O governo do Haiti convocou para consultas nesta sexta-feira (22) o embaixador da França no país após comentários classificados como "hostis e inapropriados" do presidente francês, Emmanuel Macron, durante visita ao Brasil para participação no G20.
Na quarta-feira (20), Macron foi flagrado por câmeras chamando a decisão do conselho presidencial de afastar o primeiro-ministro haitiano, que ocorreu no início deste mês em meio a uma escalada na violência, de "completamente burra".
"Honestamente, foram os próprios haitianos que acabaram com o Haiti, permitindo a entrada do tráfico de drogas", disse o francês logo antes de saudar o ex-primeiro-ministro haitiano Garry Conille como um grande líder. Conille foi deposto em meio a atritos com o conselho presidencial.
"Eles são totalmente imbecis, nunca deviam tê-lo demitido", acrescentou Macron.

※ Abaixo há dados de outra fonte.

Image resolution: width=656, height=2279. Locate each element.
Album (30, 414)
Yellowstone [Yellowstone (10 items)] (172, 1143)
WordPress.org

Conille foi substituído pelo empresário e ex-candidato ao senado Alix Didier Fils-Aimé. A liderança do Haiti tem sido assolada por disputas internas e três membros do conselho presidencial de transição - encarregado de restaurar a estabilidade e abrir caminho para as eleições - foram acusados de corrupção. Eles permanecem em seus cargos e foram alguns dos responsáveis por afastar Conille.
Suavizou o tom
Na última quinta-feira (21), após ter as declarações divulgadas, Macron suavizou o tom e disse que "a França nunca virará a cara para uma crise. Nunca haverá um padrão duplo diante de uma tragédia, seja no Haiti, na Venezuela ou nos portões da Europa".
O país europeu se comprometeu a doar US$ 4,2 milhões (R$ 24 milhões) para um fundo da ONU que financia uma missão armada no país, encarregada de ajudar a restaurar as instituições no Haiti, além de financiar aulas de francês e creole - idioma nativo - para suas tropas.
A ONU já realizou algumas "missões de paz" no país, com o objetivo de conter a violência. A Missão das Nações Unidas para a Estabilização do Haiti, ou Minustah, foi uma delas. Chefiada pelo governo brasileiro, a missão da ONU deixou um imenso rastro de crimes cometidos contra a população haitiana.
Antiga colônia francesa
O Haiti foi um território colonizado pela França até 1804, quando o país caribenho se libertou da escravidão e declarou independência.
No entanto, mesmo após a separação do país, a França obrigou o Haiti a pagar uma multa, que chamaram de "dívida por propriedade perdida" (o que incluía as pessoas escravizadas). Se o Haiti não acatasse o pagamento, seria cercado através dos mares por frotas francesas, além de continuar isolado diplomaticamente por outros países europeus, como Portugal e Espanha.
Esta nova exploração durou mais de um século e ficou conhecida como a dívida da independência. Segundo ativistas haitianos, chegou a US$ 100 bilhões (R$ 581 bilhões).
Como o governo haitiano não possuía dinheiro suficiente para sequer pagar a primeira parcela da dívida, acabou adquirindo um empréstimo de um banco francês. Com isso, o Haiti se viu em uma bola de neve, devendo tanto para o governo francês quanto para o credor.
Esta dívida cíclica afundou a economia haitiana, processo que reflete as circunstâncias atuais do país, que sofre com uma escalada na violência, com cerca de 80% do território controlado por gangues e insegurança alimentar.